(Work instructions): Can you edit the material below so that "screenshot" reads "screen capture" everywhere, with nothing else altered and the pictures left out?

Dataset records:
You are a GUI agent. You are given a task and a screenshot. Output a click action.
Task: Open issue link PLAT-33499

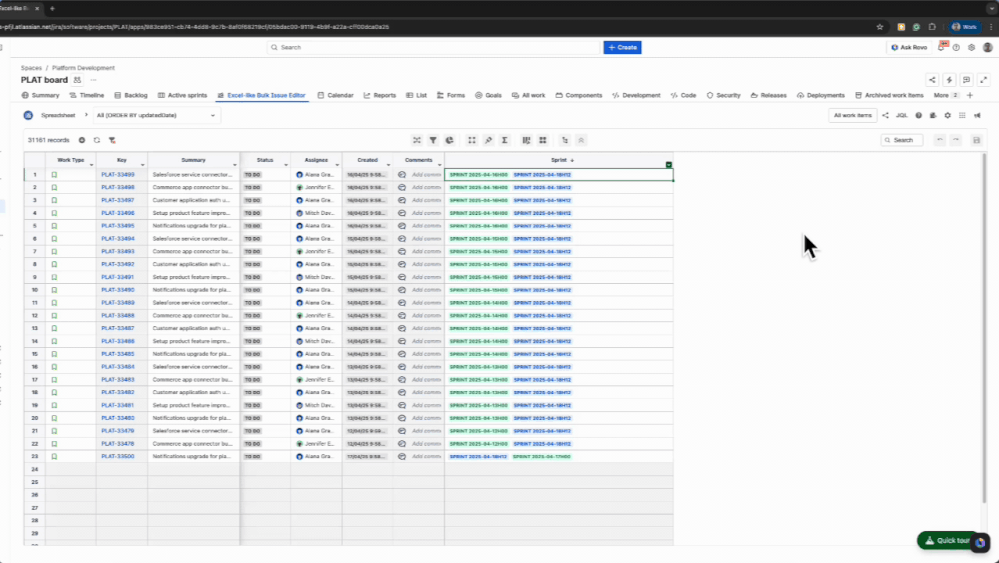click(x=118, y=174)
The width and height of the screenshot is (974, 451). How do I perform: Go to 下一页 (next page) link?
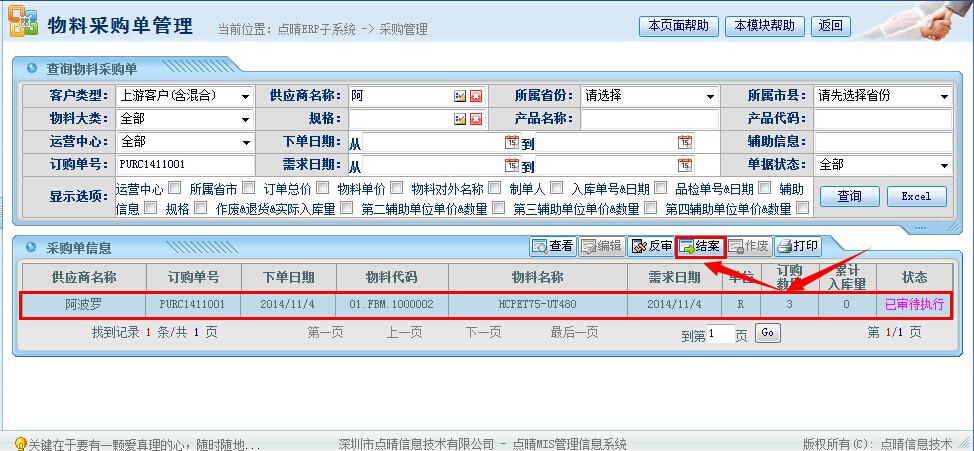483,332
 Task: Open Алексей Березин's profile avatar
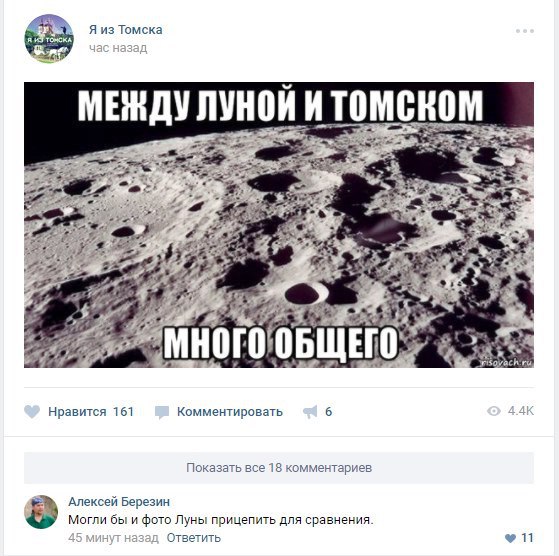tap(41, 512)
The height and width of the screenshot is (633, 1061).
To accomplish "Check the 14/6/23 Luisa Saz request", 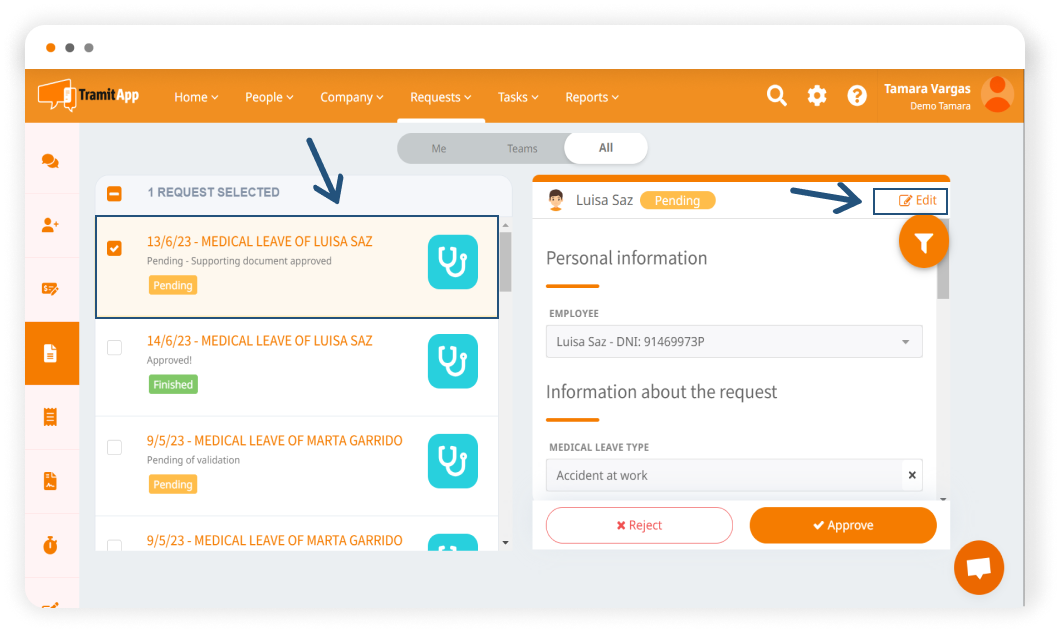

(Output of the task):
You are a GUI agent. You are given a task and a screen capture. Output a click action.
Task: Open issue link PLAT-33499

click(x=118, y=174)
The width and height of the screen capture is (974, 451). How do I perform: Go to 下一页 (next page) link?
483,332
 Task: Open Алексей Березин's profile avatar
tap(41, 512)
The height and width of the screen capture is (633, 1061).
To accomplish "Check the 14/6/23 Luisa Saz request", 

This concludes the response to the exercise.